Six paragraph treatise – Available only to concierge members
I have posted a long description of and historical rationale behind Cell Signaling Factors (CSF’s) on www.cheneyinsitute.com using the Cell Signaling Factors link button on this web site. We now have available Bison Heart Cell Signaling Factors which historically has been demonstrated to be the most powerful of all the transdermal CSF’s by IVRT response criteria on the echocardiograph machine in terms of improving cellular and mitochondrial energy production in real time. I suspect this is because the Bison Heart consumes more oxygen per pound than any other land mammal with a trachea diameter of four inches which allows it’s 2,000 pound body to consume oxygen at a prodigious rate to run across the hot prairie at 30 mph all day long. This prodigious use of oxygen implies an equally prodigious ability to metabolize oxygen metabolites such as superoxide produced by such a high level of aerobic energy production.

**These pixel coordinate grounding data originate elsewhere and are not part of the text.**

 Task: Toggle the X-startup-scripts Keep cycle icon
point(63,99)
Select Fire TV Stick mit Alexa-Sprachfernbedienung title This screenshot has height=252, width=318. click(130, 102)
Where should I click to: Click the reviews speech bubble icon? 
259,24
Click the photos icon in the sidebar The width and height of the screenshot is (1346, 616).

My guess is that the small peptides in Bison Heart act by binding to G-protein coupled receptors (GPCR’s) which have flanking receptors for very small peptides which activate the GPCR (see https://en.wikipedia.org/wiki/G_protein–coupled_receptor). Note that eight Nobel Prizes have been awarded to researchers in either the field of GPCR’s or the many metabolic pathways they regulate. The exact number of GPCR’s is unknown but over 800 genes are suspected of coding for these GPCR’s. Pay special attention to the list of physiologic roles for GPCR’s listed in the Wikipedia link. I strongly suspect that Bison Heart CSF’s up-regulate the enzymes SOD and GPx which are the key enzymes controlling the ability of the cell to control excess superoxide, a dangerous by-product of high aerobic energy production. If true then the combination of Bison Heart CSF’s in the daytime along with anabolic support via both MTF and Porcine Liver at bedtime which support NADPH and GSG/GSSG will be the best combination to support the otherwise impaired redox buffer state at the core of CFS.
If you are interested in Bison Heart CSF’s, please call or email Dixie to order it. The dose is two – four drops to the forearm on arising every day. Porcine Heart CSF’s are now discontinued in favor of Bison Heart which is much stronger in terms of aerobic energy production support. Note that MTF is basically stem cell peptides derived from porcine placenta and acts similar to stem cells which supports anabolism though it disfavors catabolism (aka ATP production) and Porcine Liver supports NADPH production which supports detoxification, peroxisomal function, GSH/GSSG and also inhibits HHV-6A via its similarity to Kutapressin. MTF is very potent and will cause energy collapse if used at higher doses (aka applied to the forearm or neck as opposed to the top of the foot) or too frequently.